Jember (ANTARA) - Komisi Pemberantasan Korupsi menyoroti rendahnya hasil Survei Penilaian Integritas di Pemerintah Kabupaten Jember yang mendapat nilai 54, sedangkan rata-rata nilai daerah lain sekitar 70.
"KPK hadir hari ini untuk melakukan monitoring dan evaluasi (monev) secara berkelanjutan terhadap tata kelola pemerintahan di Jember," kata Direktur Koordinasi dan Supervisi Wilayah III KPK Brigadir Jenderal Polisi Bahtiar Ujang Purnama usai Rapat Koordinasi Monev KPK di Pendapa Wahyawibawagraha Jember, Rabu.
Menurutnya, ada delapan area yang dilakukan evaluasi. "Di area tersebut Bupati Jember sudah berupaya melakukan perbaikan, namun tetap kami lakukan dorongan evaluasinya," tuturnya.

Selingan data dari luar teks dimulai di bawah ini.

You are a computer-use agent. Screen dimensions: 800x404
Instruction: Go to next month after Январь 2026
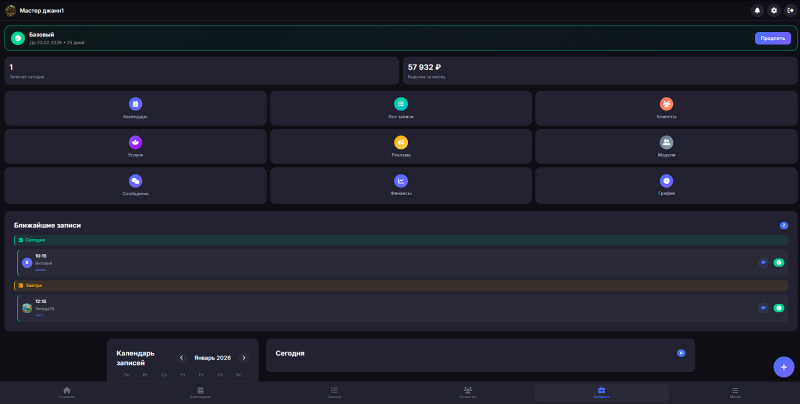244,358
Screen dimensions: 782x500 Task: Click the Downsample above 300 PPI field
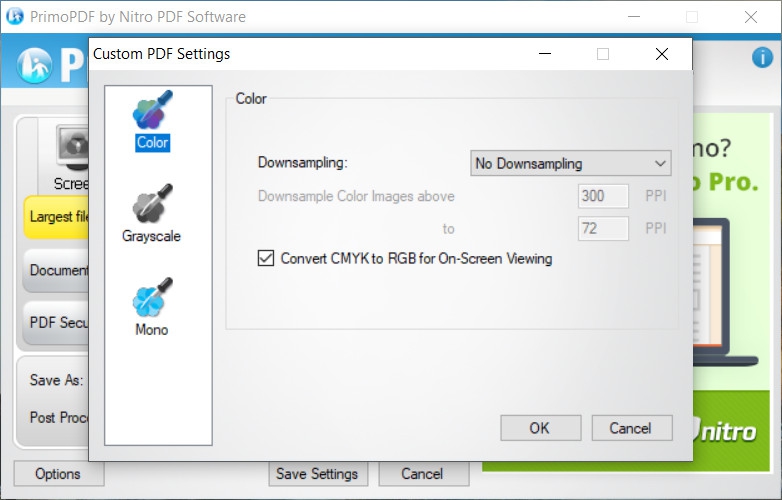pyautogui.click(x=603, y=196)
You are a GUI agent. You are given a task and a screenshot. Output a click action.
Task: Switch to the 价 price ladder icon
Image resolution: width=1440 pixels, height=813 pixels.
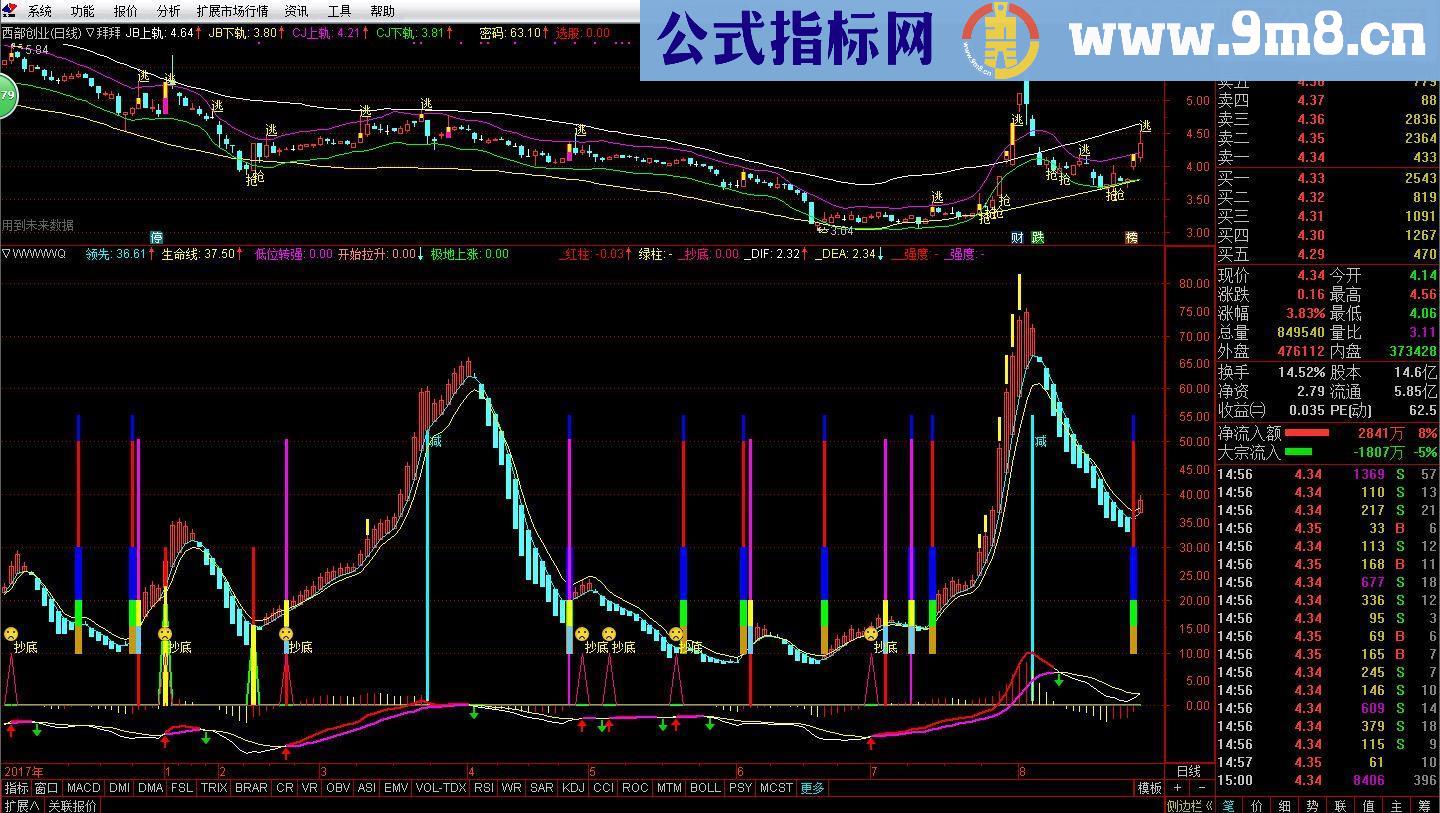pos(1257,805)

Bahtiar memberikan contoh buruknya pengelolaan aset karena masih banyak aset Pemkab Jember yang belum disertifikasi dengan baik, termasuk penyerahan aset dari pengembang yang belum diserahkan semuanya.
"Kemudian masalah motivasi kinerja ASN ditingkatkan karena pada prinsipnya KPK mendorong untuk tetap fokus pada tujuan organisasi, lalu proses menuju ke sana KPK akan melakukan evaluasi dan monitoring," katanya.
Hal itu terutama terkait dengan penggunaan keuangan daerah, kewenangan yang ada dimiliki oleh para individual dan kepala dinas atau bupati, sehingga KPK ingin memastikan bahwa proses menuju tujuan itu tidak ada budaya korupsi.
"Memang harus terus diperbaiki masalah SPI lembaga organisasi, baik dilakukan leadership maupun individualnya, sehingga nilainya perlu diperbaiki di kemudian hari agar masyarakat percaya," katanya.
Ia juga meminta pihak Inspektorat Jember untuk segera merespons pengaduan masyarakat terhadap tata kelola pemerintahan dengan menindaklanjutinya sehingga masyarakat mendapat kepastian.
"Hari ini saya belum menemukan ada potensi korupsi di Jember, namun kalau melihat tata kelolanya itu memang segala macam potensi korupsi tetap ada. Jadi, harus diperbaiki," ujarnya.
Sementara Bupati Jember Hendy Siswanto mengatakan pihaknya akan mengumpulkan semua organisasi perangkat daerah untuk menindaklanjuti saran yang diberikan KPK.
"Seperti aset yang belum banyak disertifikasi karena hingga kini masih 800 aset yang bersertifikat, sedangkan sekitar 1.200 aset masih belum dan akan diproses," katanya.